=== ページ抜粋 ===
重い障害のある子と高齢になっていく親や家族、そして周囲を取り巻く現実を描いたドキュメンタリー「普通に死ぬ ~いのちの自立~」の監督である貞末麻哉子さんに取材をさせていただきました。


映画の概要

重度心身障害児・者と呼ばれる当事者の家族が起ち上げた静岡県富士市と富士宮市にある二つの生活介護事業所「でら~と」「らぽ~と」。
その開所までの5年間を追ったドキュメンタリー「普通に生きる ~自立をめざして~」(2011年完成)の続編となるのが、この新作「普通に死ぬ ~いのちの自立~」(2020年完成)。

前作の完成後、グループホームの開所や、設立10周年を迎えて次第に変わりゆく運営方針や、3つ目の事業所建設という流れの中で、年齢を重ねてゆく本人とその家族の人生を8年にわたって撮影。
撮影期間中に、「医療的ケア」を必要とする人の、在宅生活の中心的ケアラーであった母親が病に倒れ、母亡き後の地域生活の難しさなども写し出されています。

映画後半では、家族と支援者、医療者の葛藤や気付きを物語の軸に、兵庫県伊丹市で〈しぇあーど〉を率いる李国本修慈さんや、西宮市で〈青葉園〉を率いる清水明彦さんの活動を取材。彼らの「一緒に生き合う」取り組みを追い、希望を見出していきます。



マザーバードの取り組み

貞末さんが代表を務める映画制作会社「マザーバード」は2001年に3名の女性で結成された協働プロダクションです。
=== 提供資料 ===
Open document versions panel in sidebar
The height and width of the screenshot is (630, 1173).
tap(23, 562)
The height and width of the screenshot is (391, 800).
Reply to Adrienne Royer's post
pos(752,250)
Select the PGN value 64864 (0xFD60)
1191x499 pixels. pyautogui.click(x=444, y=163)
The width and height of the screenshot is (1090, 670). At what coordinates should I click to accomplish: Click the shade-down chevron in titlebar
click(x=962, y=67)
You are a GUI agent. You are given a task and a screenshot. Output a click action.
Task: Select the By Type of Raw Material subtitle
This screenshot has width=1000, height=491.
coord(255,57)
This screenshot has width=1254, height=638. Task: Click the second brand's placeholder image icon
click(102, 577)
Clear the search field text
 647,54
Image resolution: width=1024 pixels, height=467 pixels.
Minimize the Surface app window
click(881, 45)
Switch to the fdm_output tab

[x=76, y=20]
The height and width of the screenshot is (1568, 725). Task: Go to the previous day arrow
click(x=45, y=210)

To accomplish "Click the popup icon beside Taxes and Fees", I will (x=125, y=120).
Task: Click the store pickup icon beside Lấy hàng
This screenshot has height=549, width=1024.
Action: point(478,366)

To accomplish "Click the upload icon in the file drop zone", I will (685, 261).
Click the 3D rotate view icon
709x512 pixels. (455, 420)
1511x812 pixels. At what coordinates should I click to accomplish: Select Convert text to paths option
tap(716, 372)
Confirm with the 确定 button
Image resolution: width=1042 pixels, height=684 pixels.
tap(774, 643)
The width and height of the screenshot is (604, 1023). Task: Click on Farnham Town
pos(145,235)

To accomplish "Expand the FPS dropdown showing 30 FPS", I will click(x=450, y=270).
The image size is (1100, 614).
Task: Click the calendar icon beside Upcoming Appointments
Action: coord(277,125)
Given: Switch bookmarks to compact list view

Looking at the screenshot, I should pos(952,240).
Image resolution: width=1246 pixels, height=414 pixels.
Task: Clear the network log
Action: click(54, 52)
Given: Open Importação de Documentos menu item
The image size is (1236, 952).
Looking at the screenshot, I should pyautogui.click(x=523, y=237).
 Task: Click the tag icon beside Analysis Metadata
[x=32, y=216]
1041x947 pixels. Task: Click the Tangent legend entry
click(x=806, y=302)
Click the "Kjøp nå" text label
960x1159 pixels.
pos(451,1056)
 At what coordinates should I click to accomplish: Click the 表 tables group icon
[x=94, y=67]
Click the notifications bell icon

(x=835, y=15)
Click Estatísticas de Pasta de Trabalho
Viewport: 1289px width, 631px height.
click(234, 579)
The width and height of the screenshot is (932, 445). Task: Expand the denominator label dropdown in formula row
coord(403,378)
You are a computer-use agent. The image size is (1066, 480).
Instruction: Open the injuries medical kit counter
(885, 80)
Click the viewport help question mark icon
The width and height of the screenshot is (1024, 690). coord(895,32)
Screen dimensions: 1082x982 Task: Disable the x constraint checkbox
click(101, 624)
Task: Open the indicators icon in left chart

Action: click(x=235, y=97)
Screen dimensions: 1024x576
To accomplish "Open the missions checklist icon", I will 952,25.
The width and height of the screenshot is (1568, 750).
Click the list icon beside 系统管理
===
**情報の活用**
a. 映画「普通に死ぬ」の記事によると、「マザーバード」はいつ、何名で結成されたか答えよ。
b. 映画「普通に死ぬ」の記事の最後の文に続けて、その先を書き進めよ。

**演習の結果**
a. 2001年に3名の女性で結成された。

b.
貞末さんに「普通に生きる ~自立をめざして~」「普通に死ぬ ~いのちの自立~」が撮られた経緯を伺いました。

貞末:
「朋の時間~母たちの季節~」(西山正啓監督作品)という、横浜市にある生活介護事業所「朋」のドキュメンタリー映画をプロデュースした際に、西山監督から撮影B班として、横浜で重い障がいを抱えながら一人暮らしをする細井道子さんを撮ることを提案されました。
4年間ほど道子さん宅に通って撮影し、2005年に、「晴れた日ばかりじゃないけれど~地域で生きる、一人で暮らす~」が完成しました。
2006年夏、富士市でこの作品の上映会を企画・主催してくださったのが、「でら~と」の設立代表者であり、富士市市議会議員の小沢映子さんでした。
そのご縁で、小沢さんから「富士市の現状も撮ってほしい」と依頼を受け、その年の秋から「普通に生きる~自立をめざして~」の撮影が始まりました。


「朋の時間 ~母たちの季節~」
養護学校卒業後に、重い障がいのある人たちが日中の時間を地域の中で過ごすためにつくられた、日本で初めてのデイ・アクティビティ施設 訪問の家「朋」(1986年に厚生省が認可)の活動を追ったドキュメンタリー(2003年公開)。


「晴れた日ばかりじゃないけれど ~地域で生きる、一人で暮らす~」
難病により四肢麻痺という重い障害を抱えながら、横浜市でひとり暮らしを続けた細井道子さんの日常生活とメッセージを、4年にわたって記録したドキュメンタリー(2005年発表)。


「普通に生きる ~自立をめざして~」
貞末さんは当初、2~3週間で撮り終えたいと思っていましたが、「でら~と」の利用者さんや、親御さんたち、また、富士市で一人暮らしをしていた脳性麻痺の渡辺雅嗣さんを同時に撮影する中で、結局5年もの歳月をかけた作品になりました。そして、続編となる「普通に死ぬ~いのちの自立~」へとつながっていきます。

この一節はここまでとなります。